Stored records:
- - -

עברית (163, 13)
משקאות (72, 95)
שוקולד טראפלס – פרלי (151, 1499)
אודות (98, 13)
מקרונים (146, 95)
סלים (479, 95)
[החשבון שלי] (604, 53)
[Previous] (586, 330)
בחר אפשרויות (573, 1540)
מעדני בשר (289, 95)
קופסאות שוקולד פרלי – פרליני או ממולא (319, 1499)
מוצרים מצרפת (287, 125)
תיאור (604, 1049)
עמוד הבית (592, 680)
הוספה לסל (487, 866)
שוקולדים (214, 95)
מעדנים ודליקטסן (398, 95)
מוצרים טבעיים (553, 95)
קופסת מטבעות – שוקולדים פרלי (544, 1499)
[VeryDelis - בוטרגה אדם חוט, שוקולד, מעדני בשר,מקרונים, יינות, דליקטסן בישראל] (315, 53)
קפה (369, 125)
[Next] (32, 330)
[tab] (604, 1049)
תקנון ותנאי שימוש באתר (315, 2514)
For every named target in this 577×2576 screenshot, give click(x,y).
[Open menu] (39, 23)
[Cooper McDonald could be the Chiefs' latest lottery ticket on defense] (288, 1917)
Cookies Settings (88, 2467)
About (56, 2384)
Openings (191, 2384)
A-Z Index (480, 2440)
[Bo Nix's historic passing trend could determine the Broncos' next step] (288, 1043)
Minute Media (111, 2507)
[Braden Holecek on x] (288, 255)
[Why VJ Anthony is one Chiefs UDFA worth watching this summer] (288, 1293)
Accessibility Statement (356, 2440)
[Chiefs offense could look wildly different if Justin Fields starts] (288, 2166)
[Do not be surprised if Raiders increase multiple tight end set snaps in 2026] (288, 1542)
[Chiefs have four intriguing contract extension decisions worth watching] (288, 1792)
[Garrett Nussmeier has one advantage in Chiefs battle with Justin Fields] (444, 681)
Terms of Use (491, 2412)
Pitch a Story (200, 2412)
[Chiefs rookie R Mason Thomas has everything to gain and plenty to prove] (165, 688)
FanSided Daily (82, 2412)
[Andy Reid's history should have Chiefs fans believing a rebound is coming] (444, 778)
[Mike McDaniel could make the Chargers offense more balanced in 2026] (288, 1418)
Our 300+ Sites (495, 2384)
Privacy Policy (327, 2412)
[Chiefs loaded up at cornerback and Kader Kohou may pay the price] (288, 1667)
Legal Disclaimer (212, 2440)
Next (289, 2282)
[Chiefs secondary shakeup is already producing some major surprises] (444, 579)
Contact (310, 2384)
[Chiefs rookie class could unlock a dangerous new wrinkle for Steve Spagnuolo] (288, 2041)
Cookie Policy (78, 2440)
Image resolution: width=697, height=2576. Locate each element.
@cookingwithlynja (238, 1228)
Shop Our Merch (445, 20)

- - -

Brief: Once you have read the data, reproduce all of it exactly.

Exercise output:
עברית (163, 13)
משקאות (72, 95)
שוקולד טראפלס – פרלי (151, 1499)
אודות (98, 13)
מקרונים (146, 95)
סלים (479, 95)
[החשבון שלי] (604, 53)
[Previous] (586, 330)
בחר אפשרויות (573, 1540)
מעדני בשר (289, 95)
קופסאות שוקולד פרלי – פרליני או ממולא (319, 1499)
מוצרים מצרפת (287, 125)
תיאור (604, 1049)
עמוד הבית (592, 680)
הוספה לסל (487, 866)
שוקולדים (214, 95)
מעדנים ודליקטסן (398, 95)
מוצרים טבעיים (553, 95)
קופסת מטבעות – שוקולדים פרלי (544, 1499)
[VeryDelis - בוטרגה אדם חוט, שוקולד, מעדני בשר,מקרונים, יינות, דליקטסן בישראל] (315, 53)
קפה (369, 125)
[Next] (32, 330)
[tab] (604, 1049)
תקנון ותנאי שימוש באתר (315, 2514)
For every named target in this 577×2576 screenshot, give click(x,y).
[Open menu] (39, 23)
[Cooper McDonald could be the Chiefs' latest lottery ticket on defense] (288, 1917)
Cookies Settings (88, 2467)
About (56, 2384)
Openings (191, 2384)
A-Z Index (480, 2440)
[Bo Nix's historic passing trend could determine the Broncos' next step] (288, 1043)
Minute Media (111, 2507)
[Braden Holecek on x] (288, 255)
[Why VJ Anthony is one Chiefs UDFA worth watching this summer] (288, 1293)
Accessibility Statement (356, 2440)
[Chiefs offense could look wildly different if Justin Fields starts] (288, 2166)
[Do not be surprised if Raiders increase multiple tight end set snaps in 2026] (288, 1542)
[Chiefs have four intriguing contract extension decisions worth watching] (288, 1792)
[Garrett Nussmeier has one advantage in Chiefs battle with Justin Fields] (444, 681)
Terms of Use (491, 2412)
Pitch a Story (200, 2412)
[Chiefs rookie R Mason Thomas has everything to gain and plenty to prove] (165, 688)
FanSided Daily (82, 2412)
[Andy Reid's history should have Chiefs fans believing a rebound is coming] (444, 778)
[Mike McDaniel could make the Chargers offense more balanced in 2026] (288, 1418)
Our 300+ Sites (495, 2384)
Privacy Policy (327, 2412)
[Chiefs loaded up at cornerback and Kader Kohou may pay the price] (288, 1667)
Legal Disclaimer (212, 2440)
Next (289, 2282)
[Chiefs secondary shakeup is already producing some major surprises] (444, 579)
Contact (310, 2384)
[Chiefs rookie class could unlock a dangerous new wrinkle for Steve Spagnuolo] (288, 2041)
Cookie Policy (78, 2440)
Image resolution: width=697, height=2576. Locate each element.
@cookingwithlynja (238, 1228)
Shop Our Merch (445, 20)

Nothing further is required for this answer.